Another public building deserves notice, and that is the Walter Hospital for native women, the foundation-stone of which was laid by the Countess of Dufferin on that memorable occasion when the Viceroy, behind Artillery Horses, covered the seventy miles from Chitor to Udaipur in under six hours. The building, by the same brain that designed the hall, will be ready for occupation in a month.
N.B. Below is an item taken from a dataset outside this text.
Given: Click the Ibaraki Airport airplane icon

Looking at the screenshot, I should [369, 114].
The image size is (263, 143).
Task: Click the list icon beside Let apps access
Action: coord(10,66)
It is in strict keeping with the canons of Hindu architecture externally, and has a high, well-ventilated waiting-room, out of which, to the right, are two wards for in-patients, and to the left a dispensary and consulting-room. Beyond these, again, is a third ward for in-patients. In a courtyard behind are a ward for low caste patients and the offices.

When all these buildings are completed, Udaipur will be dowered with three good hospitals, including the State’s and the Padre’s, and a first instalment of civilisation.